The phrase ‘true images’ comes from a category of holy relics known as acheiropoeitoi, which means literally ‘not made by the hand, or ‘true images’. In this category can be found such well-known artifacts as the Shroud of Turin, or lesser-known images such as the face of Christ that appeared in a burnt tortilla in Mexico, sometime in the late 1970s. The legend of Veronica contains another example of a ‘true image’. According to the story, at the sixth station of the cross, St Veronica wiped the face of Christ with a veil, and his portrait was miraculously transferred to the cloth. ‘Veronica’s shrouds’ have often been used as a metaphor for photography.
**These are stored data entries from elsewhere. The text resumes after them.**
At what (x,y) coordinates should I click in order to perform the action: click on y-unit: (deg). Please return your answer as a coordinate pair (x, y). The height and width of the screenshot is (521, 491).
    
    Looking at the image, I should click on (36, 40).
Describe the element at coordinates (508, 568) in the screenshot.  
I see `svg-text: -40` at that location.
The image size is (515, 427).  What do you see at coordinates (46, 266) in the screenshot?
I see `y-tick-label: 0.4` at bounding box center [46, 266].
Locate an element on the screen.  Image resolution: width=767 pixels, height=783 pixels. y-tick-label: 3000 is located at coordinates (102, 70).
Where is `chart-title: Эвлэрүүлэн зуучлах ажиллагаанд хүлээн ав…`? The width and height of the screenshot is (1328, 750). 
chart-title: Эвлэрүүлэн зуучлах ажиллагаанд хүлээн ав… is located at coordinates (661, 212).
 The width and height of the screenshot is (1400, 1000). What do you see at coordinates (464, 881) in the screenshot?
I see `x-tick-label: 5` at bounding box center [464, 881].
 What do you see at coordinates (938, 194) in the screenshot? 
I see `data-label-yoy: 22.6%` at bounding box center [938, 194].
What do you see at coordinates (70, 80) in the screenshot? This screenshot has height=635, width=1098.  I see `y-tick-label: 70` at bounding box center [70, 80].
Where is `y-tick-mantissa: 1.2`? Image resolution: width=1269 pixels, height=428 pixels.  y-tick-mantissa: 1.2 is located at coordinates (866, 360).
The body of work collectively known as True Image was produced during my final year of my Masters of Visual Arts at Sydney University. The following statement about the work is gleaned from my MVA thesis, published in February 1999

The main body of work exhibited comprises seven large-scale photograms, and a number of found and hand–made objects. The images have various reference points including vision, veneration, instruction, song and sight. The three-dimensional pieces are influenced by both domestic and venerated objects. They play with ideas of both aura (in the sense in which Benjamin used it) and also reproduce the literal idea of a halo. Notions of play and ‘dress-ups’, of visual and oral consumption, and of Christian relics are contained within the pieces.

Overall it is the work’s intention to flick between a set of contradictions: the sacred and the silly, the remembered and the forgotten, the familiar and the uncanny, the child-like and the experienced, the sighted and the blind, the seeing and the seen.

Collectively, the work also forges a link between the ideas of visual and oral consumption. Cutlery and spectacles are referenced as tools that mediate between the inside and the outside of the body, and links between the eye and the mouth, and seeing and eating are explored.